Segment Start: Supplied data
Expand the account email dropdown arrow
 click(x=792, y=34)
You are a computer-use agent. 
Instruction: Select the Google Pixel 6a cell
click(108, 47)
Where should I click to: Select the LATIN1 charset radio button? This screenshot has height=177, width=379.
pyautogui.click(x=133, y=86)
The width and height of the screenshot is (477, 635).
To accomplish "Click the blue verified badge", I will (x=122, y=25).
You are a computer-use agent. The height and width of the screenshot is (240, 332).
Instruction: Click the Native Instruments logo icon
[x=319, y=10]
Segment End: Supplied data
Beginning at the line where "Where should I" appears, extract each line through the end of the data above; keep them exact and include nothing else.

Output ::
Where should I click to: Select the LATIN1 charset radio button? This screenshot has height=177, width=379.
pyautogui.click(x=133, y=86)
The width and height of the screenshot is (477, 635).
To accomplish "Click the blue verified badge", I will (x=122, y=25).
You are a computer-use agent. The height and width of the screenshot is (240, 332).
Instruction: Click the Native Instruments logo icon
[x=319, y=10]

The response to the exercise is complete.